Mereka pun pergi menyusul Raditia dikantin, Dian dan yang lain memesan makan. Sikap mereka biasa saja, Raditia pun tak menanyakan urusan mereka tadi.
Mereka bercanda gurau, sembari menikmati makan siang mereka. Bel masuk berbunyi, semua murid berhamburan pergi ke kelas masing-masing.
" Oh...ya Radit kamu ambil jurusan apa nantinya?" tanya Reva.
" Entahlah, Masuk kemanapun gak ada bedanya"
" Kenapa begitu?"
" Aku kan malas belajar Ree..hehe"
" Emchh, kamu ini, kenapa tak serius dengan pendidikan mu Radit"
" Untuk apa, sudah pasti kelak aku akan menggantikan posisi papaku, hanya mempelajari beberapa hal bukankah itu sudah cukup"
__ADS_1
" Ya tak bisa seperti itu juga Radit, kamu harus lebih unggul di bidang yang kelak kamu geluti"
" Iya, iya, aku tau. Untuk saat ini kan ada kamu yang slalu membantuku"
" Iya sekarang, tapi gak mungkin untuk seterusnya aku bisa membantumu kan"
" Benar juga, baiklah aku akan lebih rajin lagi" Raditia memikirkan apa yang dikata Reva padanya.

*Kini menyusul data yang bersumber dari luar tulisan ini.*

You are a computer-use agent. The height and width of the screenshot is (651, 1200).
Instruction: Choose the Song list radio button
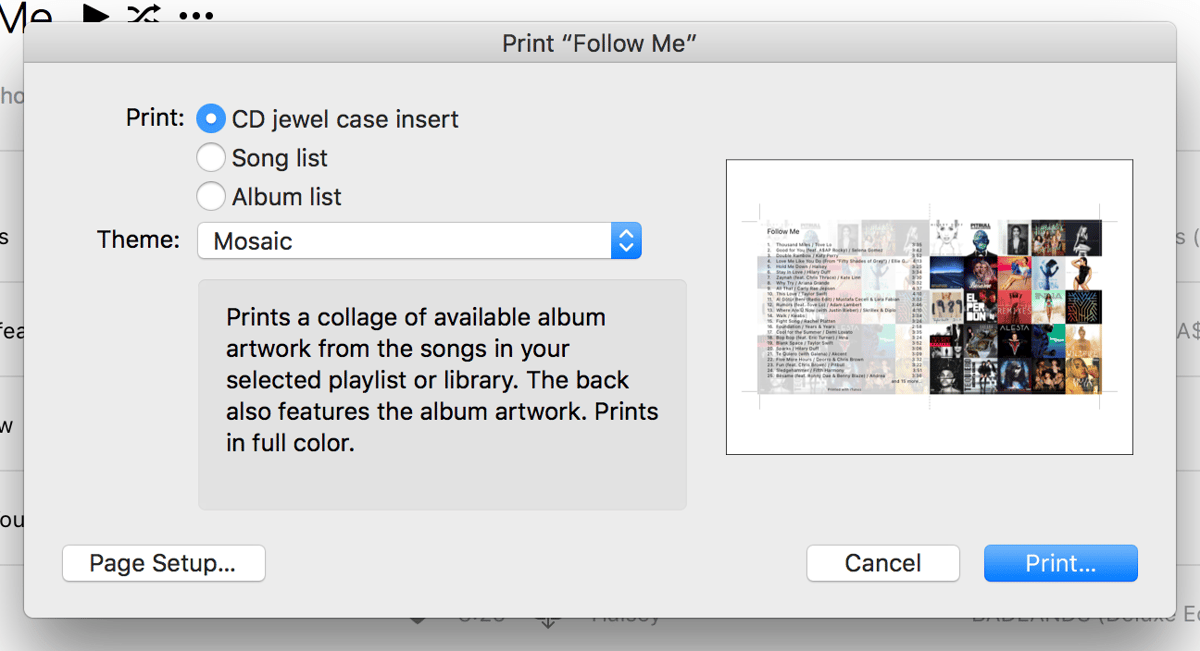(x=211, y=158)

Tak sengaja apa yang dikatakan Reva sama dengan yang dikatakan Almarhumah mamanya. Mamanya pernah bilang,
"Jadilah laki-laki yang punya rasa tanggung jawab yang besar. Jangan pernah bergantung pada orang lain. Berdirilah dengan kakimu sendiri. Karena kelak bukan hanya keluargamu yang kau utus tapi ada orang lain juga"

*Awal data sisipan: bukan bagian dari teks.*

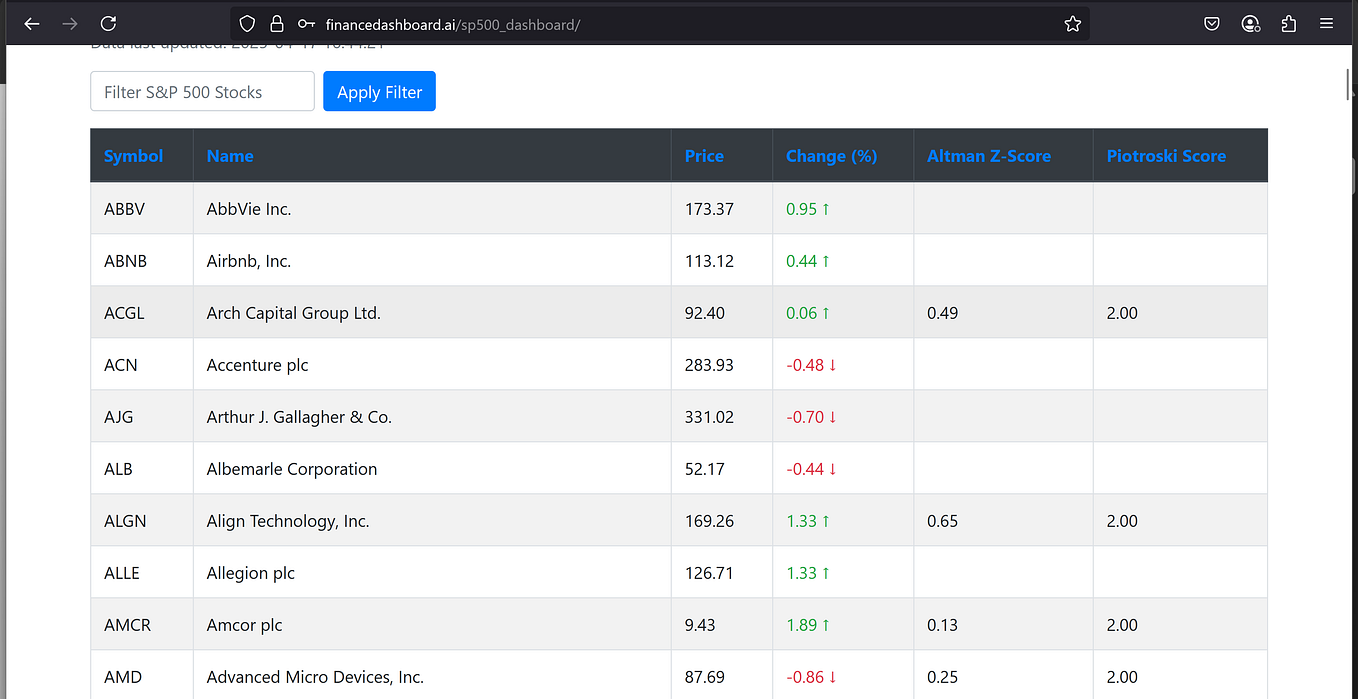Click the Filter S&P 500 Stocks input
This screenshot has width=1358, height=699.
202,91
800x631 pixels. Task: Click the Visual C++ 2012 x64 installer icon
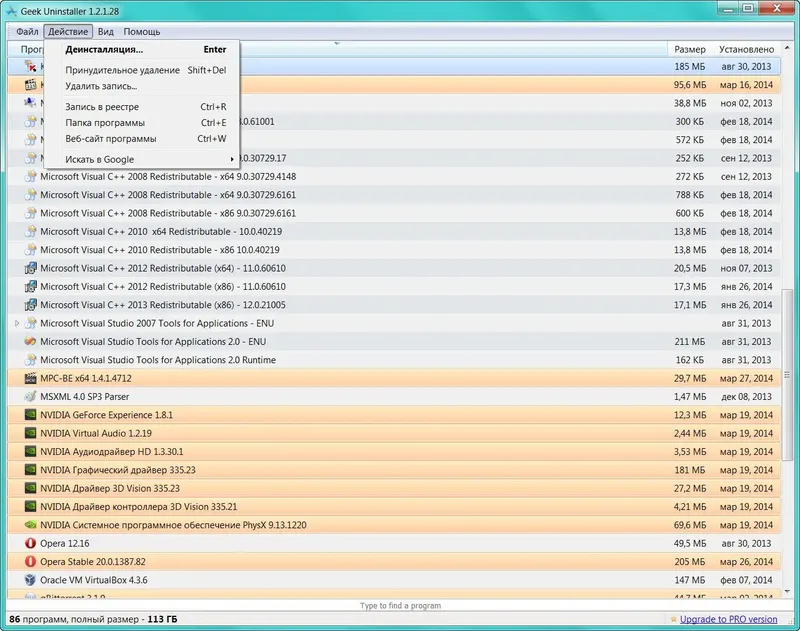click(x=30, y=268)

Entah kenapa setiap dekat dengan Reva, ia merasakan kenyamanan yang berbeda dalam hatinya. Seperti saat ia berada didekat mamanya.
Raditia menyadari kehadiran Reva membawa perubahan pada dirinya. Kini dia tak merasakan kesepian dalam hidupnya. Ia lebih perhatian dengan orang disekitarnya.
Raditia tak ingat mulai kapan dia menyukai Reva, yang pasti gadis cantik itu sudah mempunyai tempat dihatinya. Tempat yang hanya bisa diisi oleh mamanya.
Mereka pulang bersama lagi, mungkin untuk kedepanya mereka akan lebih sering berangkat dan pulang sekolah bersama.
Saat pulang
" Radit, aku boleh tanya sesuatu" Ucapnya ragu-ragu.
" Boleh Reva, apa katakan"
" Semalam kamu ke mall sendiri atau dengan siapa?" Sebenarnya Reva tak enak hati menanyakan ini pada Raditia. Tapi apa boleh buat Reva ingin tau sendiri apa jawaban Raditia.
" Ohh, itu. Aku belum cerita ya, semalam aku pergi dengan adikku Ree, aku mempunyai adik perempuan nama Niken" jelasnya.
" Ohh... Iya, syukurlah dia jujur padaku" Gumamnya lirih.
" Kamu bicara sesuatu"
" Emch, itu kapan-kapan perkenalkan kami" pinta Reva mengalihkan pembicaraannya.
" Iya nanti, saat waktunya sudah tepat aku akan kenal kamu dengan keluargaku Ree"
" Emch, baiklah, kelas berapa Niken sekarang?"
" Dia kelas 2SMP, mungkin nanti dia juga akan melanjutkan disekolah kita"
" Wahhh, benarkah, pasti dia lebih pandai darimu" ledek Reva.
" Kalau itu sudah pasti Ree, dia gadis pasti lebih rajin dariku, tapi dia pemalu, jadi tak sepopuler dirimu"
" Kenapa membandingkan denganku"
" Bukan membandingkan, hanya saja aku kagum padamu. Bukan hanya aktif diOrganisasi, kamu juga pintar melukis, dan kamu mempunyai suara yang merdu dan indah"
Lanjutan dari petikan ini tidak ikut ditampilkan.